Le dossier a été communiqué au procureur général.
Sur le rapport de Mme Le Fischer, conseiller référendaire, les observations écrites de la SCP Lyon-Caen et Thiriez, avocat de Mme R..., de la SCP Célice, Texidor, Périer, avocat de la société FCN, et après débats en l'audience publique du 10 juin 2020 où étaient présents M. Pireyre, président, Mme Le Fischer, conseiller référendaire rapporteur, M. Prétot, conseiller doyen, et Mme Pontonnier, greffier de chambre,
la deuxième chambre civile de la Cour de cassation, composée des président et conseillers précités, après en avoir délibéré conformément à la loi, a rendu la présente décision.

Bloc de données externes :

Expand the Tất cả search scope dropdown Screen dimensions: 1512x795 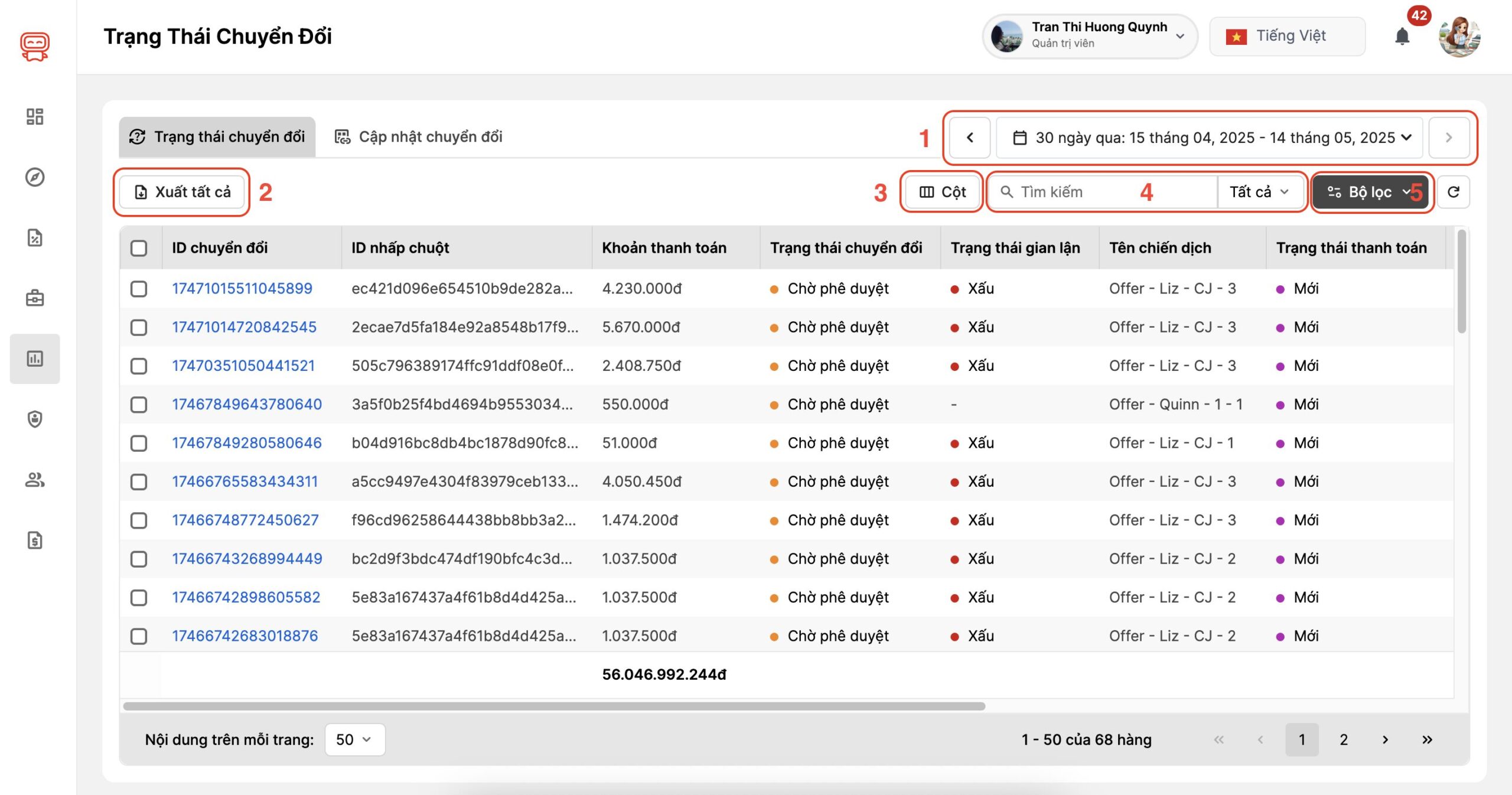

1. Le moyen de cassation annexé, qui est invoqué à l'encontre de la décision attaquée, n'est manifestement pas de nature à entraîner la cassation.
2. En application de l'article 1014, alinéa 1er, du code de procédure civile, il n'y a donc pas lieu de statuer par une décision spécialement motivée sur ce pourvoi.
EN CONSÉQUENCE, la Cour :
REJETTE le pourvoi ;
Condamne Mme T... R... aux dépens ;
En application de l'article 700 du code de procédure civile, rejette les demandes ;
Ainsi décidé par la Cour de cassation, deuxième chambre civile, et prononcé par le président en son audience publique du vingt-quatre septembre deux mille vingt. MOYEN ANNEXE à la présente décision
Moyen produit par la SCP Lyon-Caen et Thiriez, avocat aux Conseils, pour Mme R...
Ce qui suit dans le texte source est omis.